Comment by CoastalCoder
1 year ago
I think you hit on an another important issue:
Do people want the generated images to be representative, or aspirational?
1 year ago
I think you hit on an another important issue:
Do people want the generated images to be representative, or aspirational?
I think there's a large overlap there, in that in media, to ensure an experience of representation you often need to exaggerate minority presence (and not just in terms of ethnicity or gender) to create a reasonable impression, because if you "round down" you'll often end up with a homogeneous mass that creates impressions of bias in the other direction. In that sense, it will often end up aspirational.

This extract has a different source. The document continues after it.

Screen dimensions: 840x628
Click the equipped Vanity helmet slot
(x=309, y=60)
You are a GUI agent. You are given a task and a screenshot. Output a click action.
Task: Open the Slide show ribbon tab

E.g. let's say you're making something about a population with 5% black people, and you're presenting a group of 8. You could justify making that group entirely white very easily - you've just rounded down, and plenty of groups of 8 within a population like that will be all white (and some will be all black). But you're presenting a narrow slice of an experience of that society, and not including a single black person without reason makes it easy to create an impression of that population as entirely white.
But it also needs to at scale be representative within plausible limits, or it just gets insultingly dumb or even outright racist, just against a different set of people.
I think you can be aspirational for the future but I can't see how a request for an image in historical context can ever be desired to be aspirational instead of realistic?
On a second thought, maybe for requests like "picture of a crowd cheering signing of the declaration of independence" the exists a big public demand for images that are more diverse than reality was? However, there are many reasons to prefer historical accuracy even here.